Shares of leading rent-to-own operator in the U.S., Rent-A-Center, Inc. (RCII - Analyst Report) tanked nearly 29% on Oct 11 after the company issued dismal preliminary guidance for third-quarter 2016.

The company expects Core U.S. same store sales to be down nearly 12% in the third- uarter while Acceptance Now same store sales is estimated to be flat. Core U.S. gross profit is likely to be flat year over year. Rent-A-Center anticipates earnings per share both on the GAAP and non-GAAP basis to be in the range of 5 cents to 15 cents per share, well below the Zacks Consensus Estimate of 40 cents.

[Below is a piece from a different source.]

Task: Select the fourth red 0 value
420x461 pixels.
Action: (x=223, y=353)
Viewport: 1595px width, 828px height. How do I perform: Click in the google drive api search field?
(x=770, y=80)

The technical snags and outages after the execution of new point-of-sale system negatively impacted Core sales. The company further said:  “While we expect it to take several quarters to fully recover from the impact to the Core portfolio, system performance has improved dramatically and we have started to see early indicators of collections improvement.”

Rent-A-Center has been disappointing investors with its top-line performance for the past four consecutive quarters. Accelerated point of sale system rollout, persistent sluggishness across the computers and tablets categories, headwinds across the oil-impacted markets and continued smartphones recast impacted the results.

The Zacks Rank #3 (Hold) company’s new business model called Acceptance Now is gaining traction as it enhances consumers’ shopping experience. When a consumer is denied credit financing for a particular product from a retailer, Rent-A-Center under its Acceptance Now program acquires that product from the retailer and offers it to the consumer under a rental-purchase transaction. The company has moved a step ahead by introducing the Acceptance Now value proposition across retail partner websites.

Stocks to Consider

Better-ranked stocks worth considering include Deckers Outdoor Corp. (DECK - Analyst Report) , Wolverine World Wide Inc. (WWW - Snapshot Report) and Sequential Brands Group, Inc. (SQBG - Snapshot Report) . All these stocks carry a Zacks Rank #2 (Buy). You can see the complete list of today’s Zacks #1 (Strong Buy) Rank stocks here.

Deckers Outdoor has surpassed the Zacks Consensus Estimate for earnings in the trailing four quarters and also has a long-term earnings growth rate of 10.8%.

Wolverine World Wide shares have gained more than 31% in the past six months.

Sequential Brands Group has a long-term earnings growth rate of 17.5%.